Home > Mobile >  What is an elegant way to wrap an error an rethrow in both cases?
What is an elegant way to wrap an error an rethrow in both cases?

Time:02-04

There is a method which can:

  1. throw an error
  2. return null

I need to throw a user friendly exception to upper level in the both cases. What is the most elegant way for it? The brute force is:

try {
  result = callMethod();
} catch (SomeException e) {
  throw new UserFiendlyException("cannot process you, try again pls");
}
if (result == null) {
  throw new UserFiendlyException("cannot process you, try again pls");
}

UPD 1: kotlin is accepted and preferable (but I'm also curious how could it be in Java)

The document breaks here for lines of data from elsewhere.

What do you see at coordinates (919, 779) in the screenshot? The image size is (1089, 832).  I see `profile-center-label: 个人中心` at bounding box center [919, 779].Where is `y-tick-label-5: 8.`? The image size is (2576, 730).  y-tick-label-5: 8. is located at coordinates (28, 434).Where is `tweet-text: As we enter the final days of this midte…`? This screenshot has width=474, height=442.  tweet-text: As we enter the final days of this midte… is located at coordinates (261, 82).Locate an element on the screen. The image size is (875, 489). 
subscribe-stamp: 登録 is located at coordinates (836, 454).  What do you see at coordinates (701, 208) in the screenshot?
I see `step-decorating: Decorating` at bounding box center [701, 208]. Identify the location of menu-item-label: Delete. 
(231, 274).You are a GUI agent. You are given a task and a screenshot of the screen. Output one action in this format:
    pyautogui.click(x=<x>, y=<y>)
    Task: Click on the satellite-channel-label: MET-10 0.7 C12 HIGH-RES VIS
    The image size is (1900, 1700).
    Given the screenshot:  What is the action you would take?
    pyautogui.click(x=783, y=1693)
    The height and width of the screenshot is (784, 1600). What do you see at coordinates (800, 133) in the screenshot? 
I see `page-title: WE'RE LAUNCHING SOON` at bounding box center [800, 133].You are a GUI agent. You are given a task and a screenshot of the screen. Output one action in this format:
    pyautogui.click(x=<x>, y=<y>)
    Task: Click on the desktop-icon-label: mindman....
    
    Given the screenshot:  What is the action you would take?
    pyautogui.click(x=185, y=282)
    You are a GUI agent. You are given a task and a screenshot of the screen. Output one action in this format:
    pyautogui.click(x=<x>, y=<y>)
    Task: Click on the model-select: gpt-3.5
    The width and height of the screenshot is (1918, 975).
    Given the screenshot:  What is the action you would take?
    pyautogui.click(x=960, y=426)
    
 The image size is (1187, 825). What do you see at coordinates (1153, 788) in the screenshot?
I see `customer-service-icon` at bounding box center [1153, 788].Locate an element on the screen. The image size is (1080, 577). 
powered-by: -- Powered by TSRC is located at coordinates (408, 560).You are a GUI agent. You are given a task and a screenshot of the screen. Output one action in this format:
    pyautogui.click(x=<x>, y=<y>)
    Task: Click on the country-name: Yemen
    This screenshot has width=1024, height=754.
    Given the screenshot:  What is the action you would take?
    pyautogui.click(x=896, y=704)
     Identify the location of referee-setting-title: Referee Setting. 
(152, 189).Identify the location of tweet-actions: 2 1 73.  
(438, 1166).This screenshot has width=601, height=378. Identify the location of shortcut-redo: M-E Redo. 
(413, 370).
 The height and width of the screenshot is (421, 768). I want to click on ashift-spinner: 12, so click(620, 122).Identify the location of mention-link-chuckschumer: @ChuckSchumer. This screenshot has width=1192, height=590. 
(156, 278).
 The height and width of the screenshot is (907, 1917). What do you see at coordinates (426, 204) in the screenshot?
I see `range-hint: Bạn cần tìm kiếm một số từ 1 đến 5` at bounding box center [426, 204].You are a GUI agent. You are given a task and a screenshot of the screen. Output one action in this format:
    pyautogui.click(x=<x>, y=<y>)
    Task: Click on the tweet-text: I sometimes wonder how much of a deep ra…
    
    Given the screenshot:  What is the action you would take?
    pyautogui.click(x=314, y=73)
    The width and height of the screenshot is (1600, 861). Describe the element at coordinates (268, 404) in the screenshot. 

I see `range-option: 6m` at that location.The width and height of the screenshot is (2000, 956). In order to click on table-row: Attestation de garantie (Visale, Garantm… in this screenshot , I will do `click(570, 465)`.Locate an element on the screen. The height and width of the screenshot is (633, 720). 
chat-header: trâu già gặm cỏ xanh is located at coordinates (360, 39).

UPD 2: Please, don't suggest the use of exceptions for control flow is an anti-pattern: https://softwareengineering.stackexchange.com/questions/189222/are-exceptions-as-control-flow-considered-a-serious-antipattern-if-so-why

CodePudding user response:

If callMethod() is your own method, you could update that to perform the null check internally and throw the error...

function callMethod() {
    const responseFromService = null;

    if (responseFromService == null)
        throw new SomeException(`Expected a valid response from the service but got null.`);
}

try {
  result = callMethod();
}
catch (SomeException e) {
  throw new UserFiendlyException("cannot process you, try again pls");
}

You can also try the null coalescing operator...

try {
  result = callMethod() ?: throw new SomeException(`Escape!`);
}
catch (SomeException e) {
  throw new UserFiendlyException("cannot process you, try again pls");
}

Or just keep it simple and check for null within the try...

try {
  result = callMethod();
  if (result == null) throw new SomeException(`Escape!`);
}
catch (SomeException e) {
  throw new UserFiendlyException("cannot process you, try again pls");
}

Edit: Answer originally had the nullish coalescing operator as an option, but the question is for Java, not JavaScript. My bad.

Edit (2): Turns out there is a nullish coalescing operator in Kotlin; option restored.

CodePudding user response:

try...catch and throw are expressions in Kotlin, so you can do:

val result =
    try {
        callMethod()
    } catch (e: SomeException) {
        null
    } ?: throw UserFiendlyException("cannot process you, try again pls")

The try...catch will produce null if either callMethod returns null. or if an exception occurred. We check if it is null using ?:, and if it is, we throw the user friendly exception.

result will end up having a non nullable type.